Bosco CounterMovement Jump

This procedure describes the method used for measuring leg power using the Counter Movement Jump, similar to the Bosco Squat Jump, though here the athlete begins in an upright standing position and squats down to the 90 degree leg bend position before immediately jumping vertically. This is part of the Bosco Ergo Jump System. See more about other vertical jump techniques.

equipment required: Bosco Ergojump System (or similar device - e.g. just jump mat, Myotest, infrared laser system)

pre-test: Explain the test procedures to the subject. Perform screening of health risks and obtain informed consent. Prepare forms and record basic information such as age, height, body weight, gender, test conditions. Check and calibrate timing mat measurement. Subject to perform an appropriate warm-up. See more details of pre-test procedures.

procedure: Jump height is calculated using a timing mat which measures the time the feet are off the mat. The athlete stands upright in socks or bare feet, as still as possible on the mat with weight evenly distributed over both feet. Hands are placed on the hips, and stay there throughout the test. When all is ready, the athlete squats down until the knees are bent at 90 degrees, then immediately jumps vertically as high as possible, landing back on the mat on both feet at the same time. Allow a good rest between trials.
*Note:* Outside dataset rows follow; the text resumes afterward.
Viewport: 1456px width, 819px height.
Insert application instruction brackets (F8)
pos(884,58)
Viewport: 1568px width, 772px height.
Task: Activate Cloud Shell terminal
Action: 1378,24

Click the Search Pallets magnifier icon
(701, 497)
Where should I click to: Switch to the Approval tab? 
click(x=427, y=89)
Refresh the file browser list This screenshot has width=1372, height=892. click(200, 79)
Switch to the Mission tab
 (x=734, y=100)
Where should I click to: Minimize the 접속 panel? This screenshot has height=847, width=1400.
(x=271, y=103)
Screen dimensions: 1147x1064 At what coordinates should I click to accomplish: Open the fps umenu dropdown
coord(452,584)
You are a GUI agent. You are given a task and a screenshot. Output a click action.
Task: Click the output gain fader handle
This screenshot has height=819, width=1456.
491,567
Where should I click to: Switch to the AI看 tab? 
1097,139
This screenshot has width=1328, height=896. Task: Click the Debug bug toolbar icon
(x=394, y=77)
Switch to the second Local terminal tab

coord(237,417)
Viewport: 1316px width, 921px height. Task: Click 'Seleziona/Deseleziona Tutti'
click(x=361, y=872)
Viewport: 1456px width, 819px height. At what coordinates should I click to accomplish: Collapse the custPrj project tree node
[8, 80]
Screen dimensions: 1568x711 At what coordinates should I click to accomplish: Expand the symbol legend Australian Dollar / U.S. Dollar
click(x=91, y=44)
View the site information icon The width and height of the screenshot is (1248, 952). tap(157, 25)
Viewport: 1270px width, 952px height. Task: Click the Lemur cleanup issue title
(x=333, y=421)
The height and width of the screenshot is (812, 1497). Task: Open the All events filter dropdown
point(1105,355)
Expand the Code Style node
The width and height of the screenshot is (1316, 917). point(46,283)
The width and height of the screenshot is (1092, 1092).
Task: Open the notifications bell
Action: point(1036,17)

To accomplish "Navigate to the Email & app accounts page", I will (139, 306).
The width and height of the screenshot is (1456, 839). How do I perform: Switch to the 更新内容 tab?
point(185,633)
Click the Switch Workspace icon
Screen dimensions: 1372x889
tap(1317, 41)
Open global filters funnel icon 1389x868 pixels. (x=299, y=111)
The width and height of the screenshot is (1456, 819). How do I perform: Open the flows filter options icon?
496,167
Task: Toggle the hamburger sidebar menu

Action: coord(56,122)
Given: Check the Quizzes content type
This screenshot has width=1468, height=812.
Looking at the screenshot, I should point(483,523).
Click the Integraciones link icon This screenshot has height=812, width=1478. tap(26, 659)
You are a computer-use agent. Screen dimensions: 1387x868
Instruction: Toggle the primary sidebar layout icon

The take-off must be from both feet, with no initial steps or shuffling. They must also not pause at the base of the squat. The best result of at least three attempts is recorded - athletes may continue to jump as long as improvements are being made.

scoring: The timing mat may give a score of the time in the air, and the calculated vertical jump height can be calculated. Height can be calculated using this formula: jump height = 4.9 x (0.5 x Time)^2 ). The jump height is usually greater than achieved with the Squat Jump.

disadvantages: The jump height is affected by how much you bend your knees, so the test can be invalidated if the subject does not bend the knees the required 90 degrees each time.

comments: The subject may benefit from practice, and should be verbally encouraged to perform maximally each time.